Das Buch erhält auch viele aufbauende Zahlen für Merkel. Sie belegt Platz zwei in der Rangliste der Politiker, die für aufrichtig gehalten werden, gleich nach Verteidigungsminister Karl-Theodor zu Guttenberg. Der Anteil der Menschen, die sie für eine starke Kanzlerin halten, ist 2009 auf 47 Prozent angestiegen (2005: 32 Prozent). Über solche Umfragen kann man sich freuen.

Politik für die Zukunft

Bei all den anderen Umfragen, denen über Hartz IV, Auslandseinsätze, Rettungspakete für Banken, schöpft Merkel aus den Langzeittrends über die letzten Jahrzehnte Hoffnung. "Rückblickend kann man sagen, dass die großen Entscheidungen alle keine demoskopischen Mehrheiten hatten, als sie gefällt wurden," sagt Merkel und zählt die Einführung der sozialen Marktwirtschaft, Wiederbewaffnung, Ostverträge, Nato-Doppelbeschluss, das Festhalten an der Einheit und die Einführung des Euro auf. "Ich finde es auch vernünftig, dass die Bevölkerung sich das Ergebnis einer Maßnahme erst einmal anschaut und sich erst dann das Urteil darüber bilden kann."

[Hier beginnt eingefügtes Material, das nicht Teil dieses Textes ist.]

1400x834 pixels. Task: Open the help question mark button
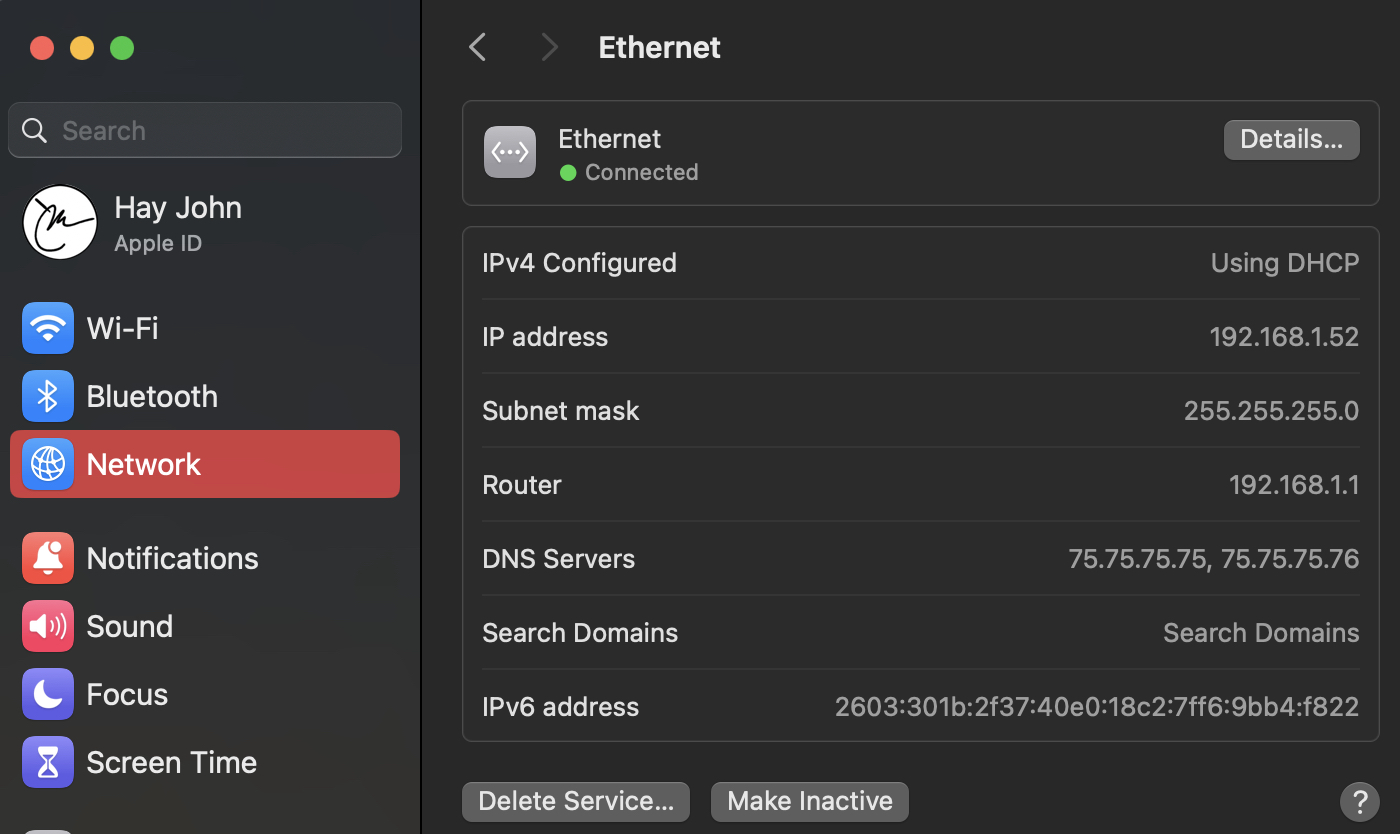[x=1359, y=801]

Also, so die Lehre, auch wenn das Volk murrt, muss der Politiker machen, was er für richtig hält. "Das Primat der Politik", nennt das die Kanzlerin. Übrigens glauben mehr als zwei Drittel der Bevölkerung, dass Politiker Karrieristen sind, die mehr an ihrem Gehalt und weniger an den Interessen der Bevölkerung interessiert sind.

"Es geht um ein Land, das man gerne haben kann und das zu Recht stolz ist auf das Erreichte", urteilt Merkel abschließend. Aber es zeigt auch ein Land, das resigniert wirkt. Auf Sicht von zehn Jahren erwarten die meisten eher, dass ihr Wohlstand sinkt. Sie erwarten Einschnitte im sozialen Netz und mehr Verteilungskämpfe.

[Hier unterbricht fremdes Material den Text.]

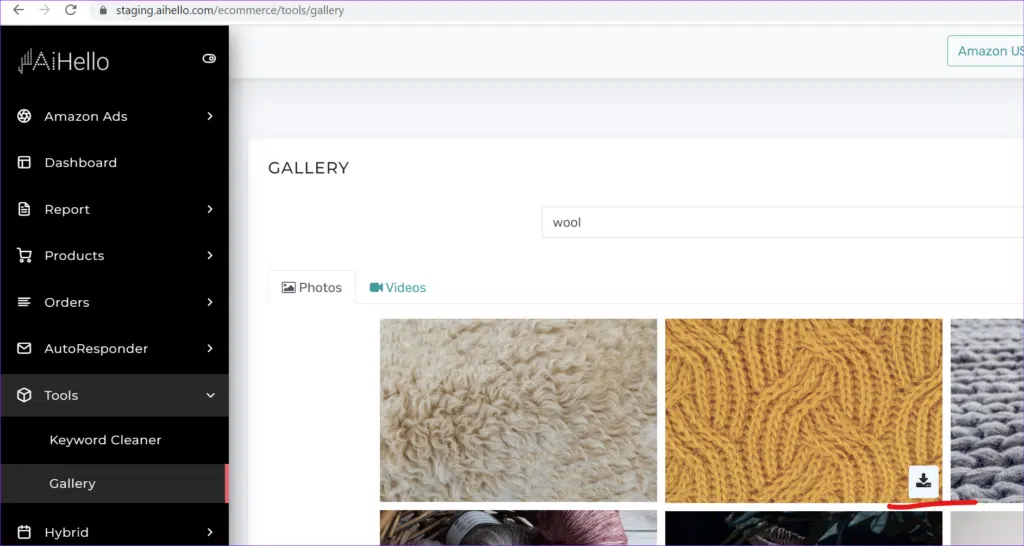Expand the Report submenu chevron
1024x546 pixels.
pos(210,209)
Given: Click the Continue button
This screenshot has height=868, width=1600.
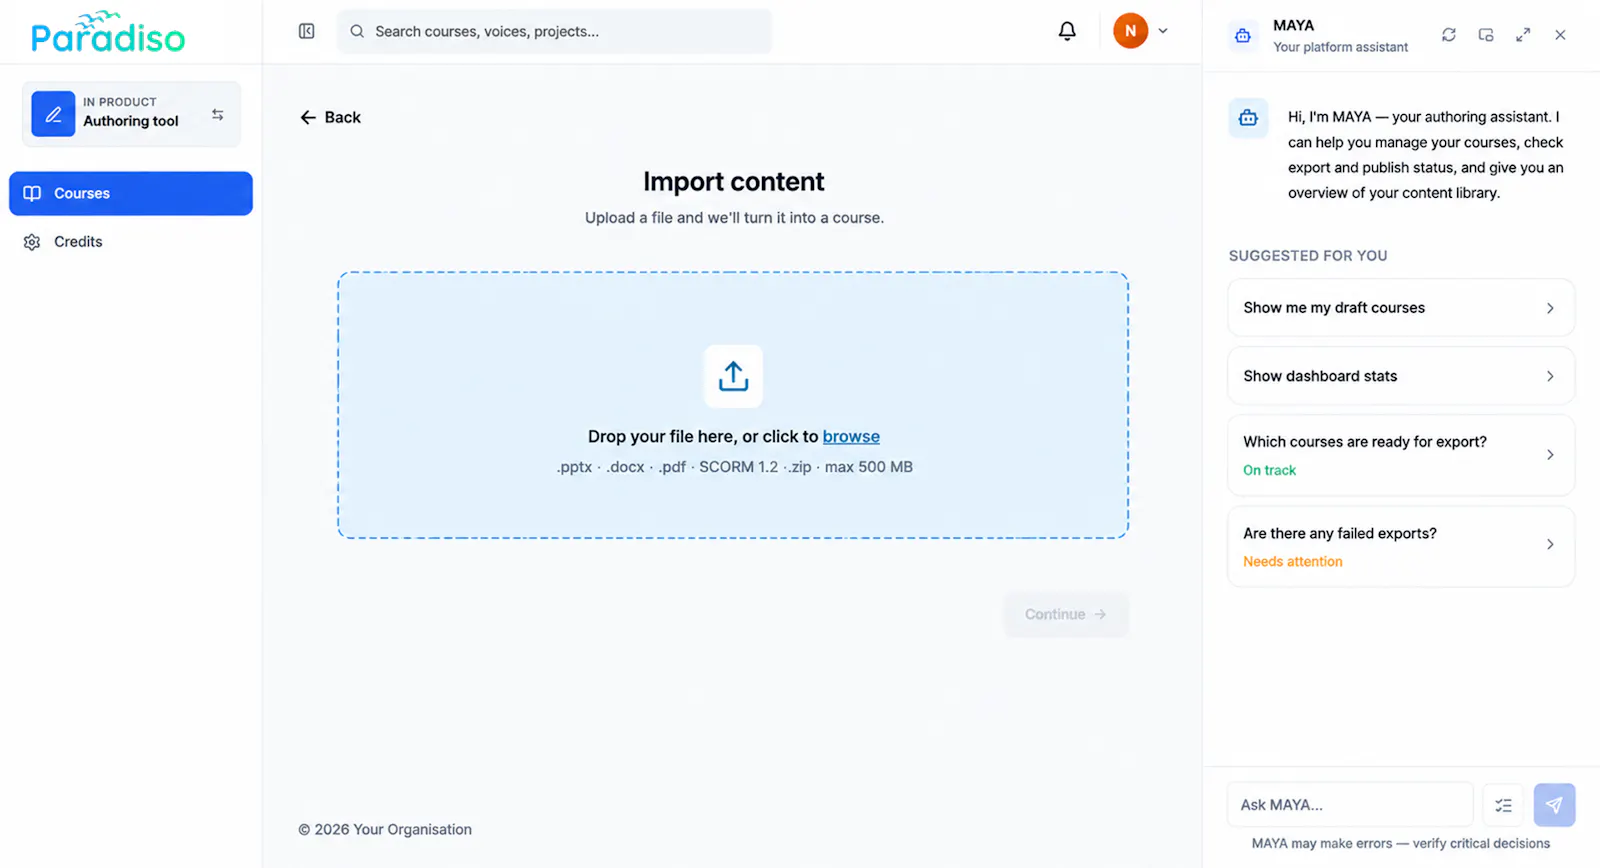Looking at the screenshot, I should point(1066,614).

Für jeden die passende Umfrage

Die Vorsitzende des Institutes für Demoskopie Allensbach, Renate Köcher (Foto: dpa)
Die Vorsitzende des Institutes für Demoskopie Allensbach, Renate KöcherBild: picture alliance / dpa

"Ein Land, das fürchtet, seinen Zenit überschritten zu haben", so die Meinungsforscherin und Herausgeberin des Jahrbuchs, Renate Köcher, "will vor allem seinen Status quo in die Zukunft verlängern". Große Reformen sind unter diesen Bedingungen schwer umzusetzen, auch hier bietet Allensbach der Kanzlerin Argumente, an strittigen Vorhaben festzuhalten, auch wenn sie erstmal nicht mehrheitsfähig sind.

Wem die Erkenntnisse der Meinungsforscher über die Zukunftsängste der Deutschen erschreckend vorkommen, dem sei zur Beruhigung mitgegeben, dass die Zahl derjenigen, die das Gefühl, "dass einem das Leben oft so sinnlos vorkommt", seit den 1960er-Jahren nur unwesentlich schwankt. 2008 waren es 57 Prozent.

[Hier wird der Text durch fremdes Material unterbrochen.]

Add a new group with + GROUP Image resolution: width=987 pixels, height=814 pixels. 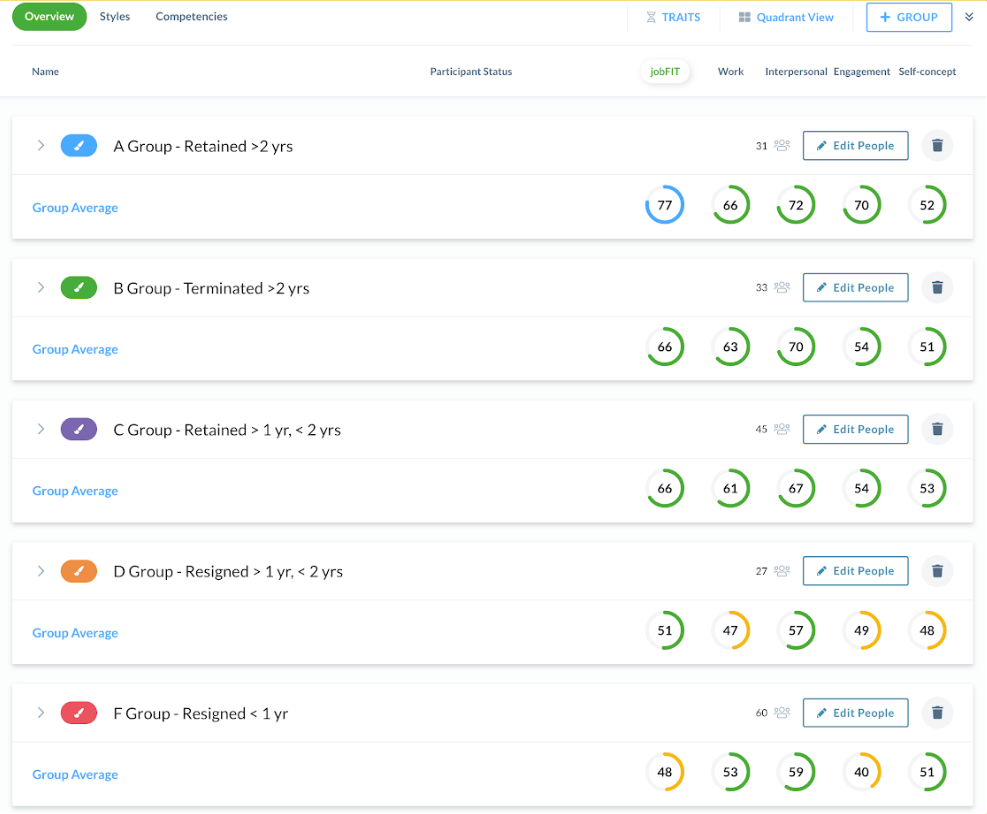(x=908, y=17)
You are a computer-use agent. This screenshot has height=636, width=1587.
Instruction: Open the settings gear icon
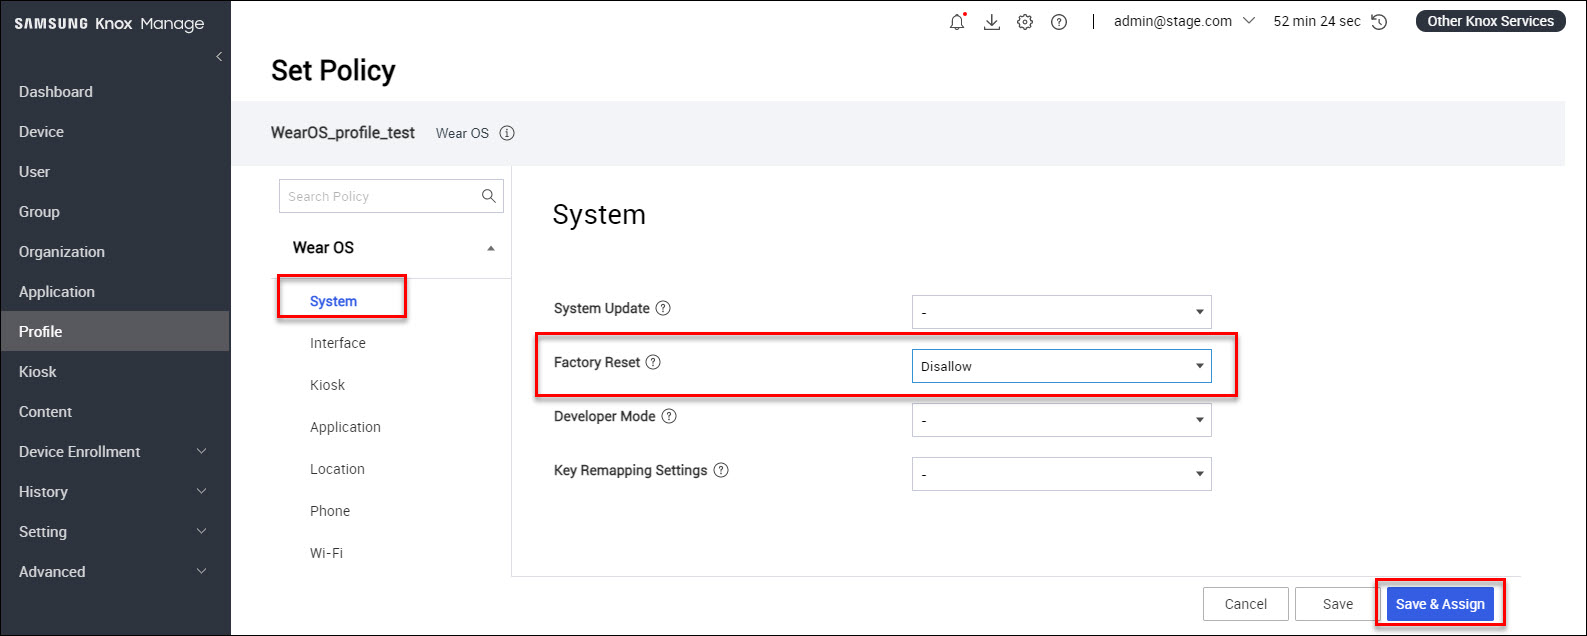coord(1025,22)
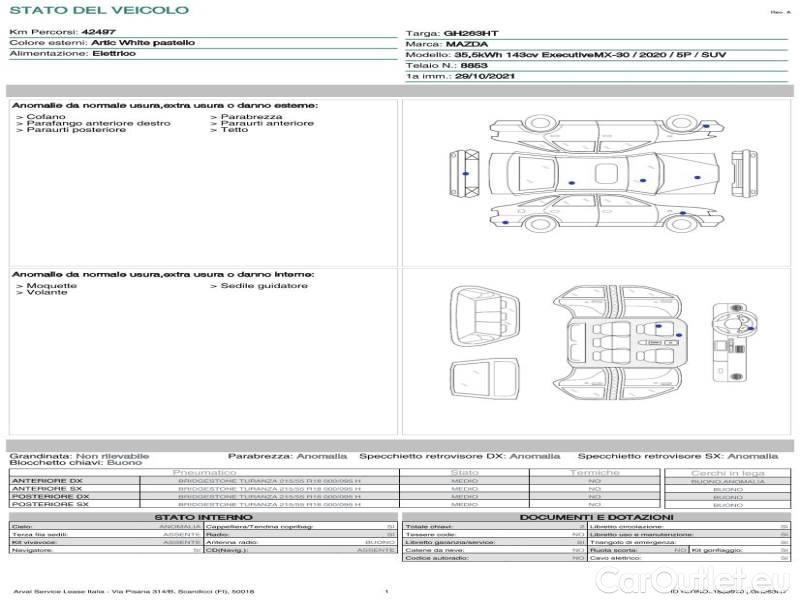Click the 'Moquette' interior anomaly entry
Screen dimensions: 800x600
(x=51, y=286)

Die versammelten Statistiken sind durchaus unterhaltsam. Vielleicht taugt es auch in Maßen dazu, das Gespräch auf einer lauen Party in die gewünschte Bahn zu lenken, wenn man erklärt, dass 69 Prozent der deutschen Frauen an die große Liebe glauben und immerhin auch 59 Prozent der Männer.